Set task >> Extend the extract below on reporting PARETO model results, starting after its final sentence.

Extract >>
⟨

The "Destination" column in the above printed table is an artifact that should be ignored. Since we grouped by "Origin", the first row of the table indicates that a cumulative total of 1850 bbl of trucked water has A as its origin, but the destinations for that water are various other nodes, not simply D.

<a id="example_2"></a>
# 2. Visualizing Optimization Model Results
Below are some examples of how to use results from an optimized PARETO model with the `generate_report()` method to create bar plots.

⟩

Excerpted data >>
⟨

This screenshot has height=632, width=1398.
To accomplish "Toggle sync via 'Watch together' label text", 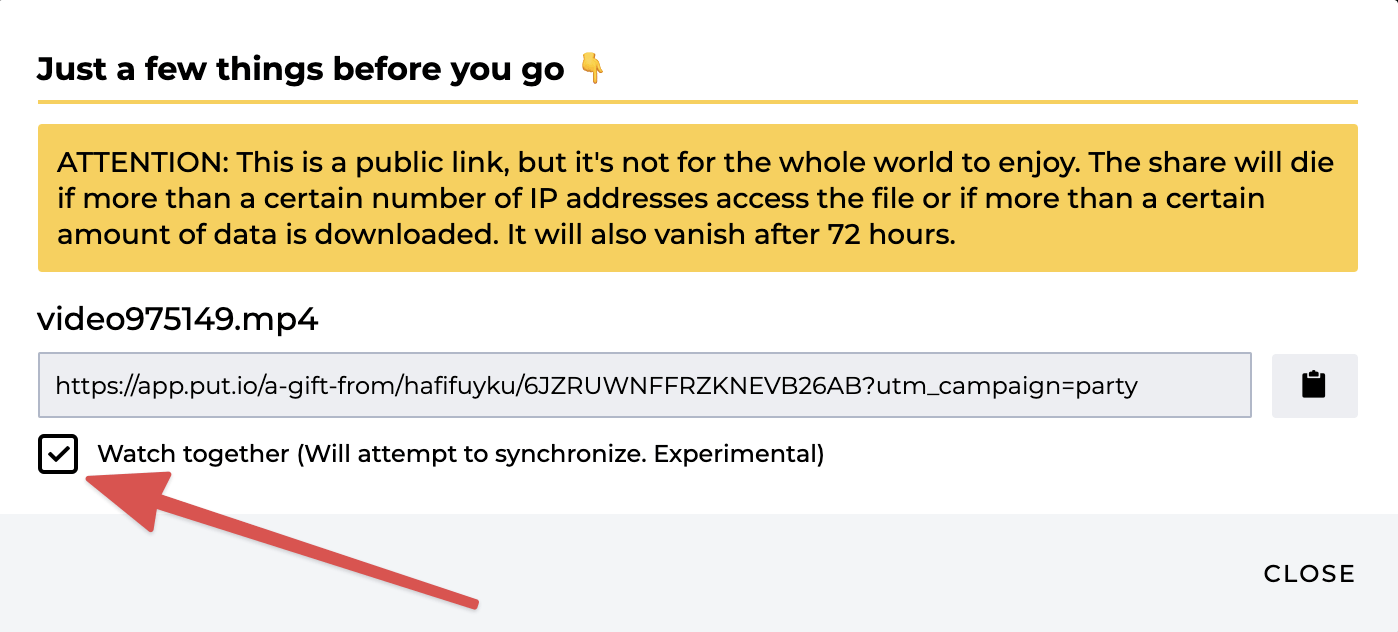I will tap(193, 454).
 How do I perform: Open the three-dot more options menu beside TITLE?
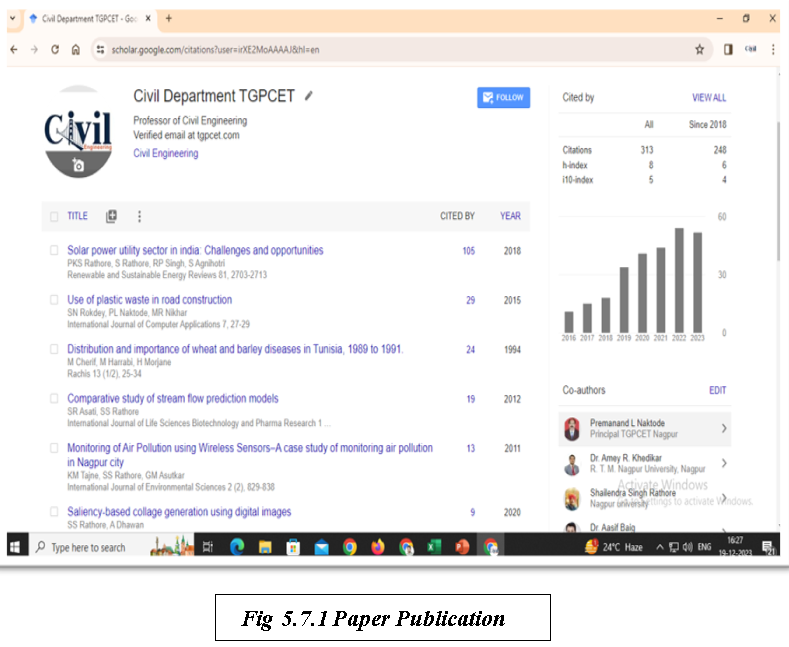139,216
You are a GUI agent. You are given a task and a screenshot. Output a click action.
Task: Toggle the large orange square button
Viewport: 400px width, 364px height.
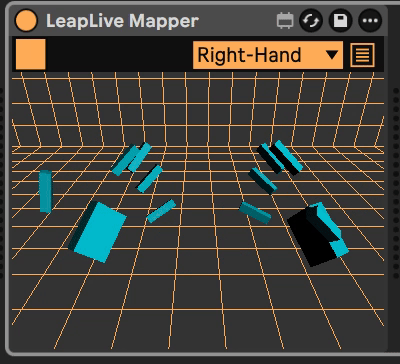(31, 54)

⟩

Answer to the task >>
### 2.1 Animated Plot
The first example will show how to create an animated plot using the optimized model with the following argument options:
 - Setting the specific plot title with: `"plot_title": "Trucked Water"`
 - Using the default y-axis setting (linear) by not providing the argument: `"y_axis"`
 - Using the default group_by setting (first column in data) by not providing the argument: `"group_by"`
 - Specifying the name of the file and type of file with the argument: `"output_file": "demo_bar2.html"`
 - Using the default print_data setting (no printing) by not providing the argument: `"print_data"`
 
 __Step 1: Importing files and setting up the parameter and set lists__

In [None]:
from pareto.operational_water_management.operational_produced_water_optimization_model import (
    WaterQuality,
    create_model,
    ProdTank,
)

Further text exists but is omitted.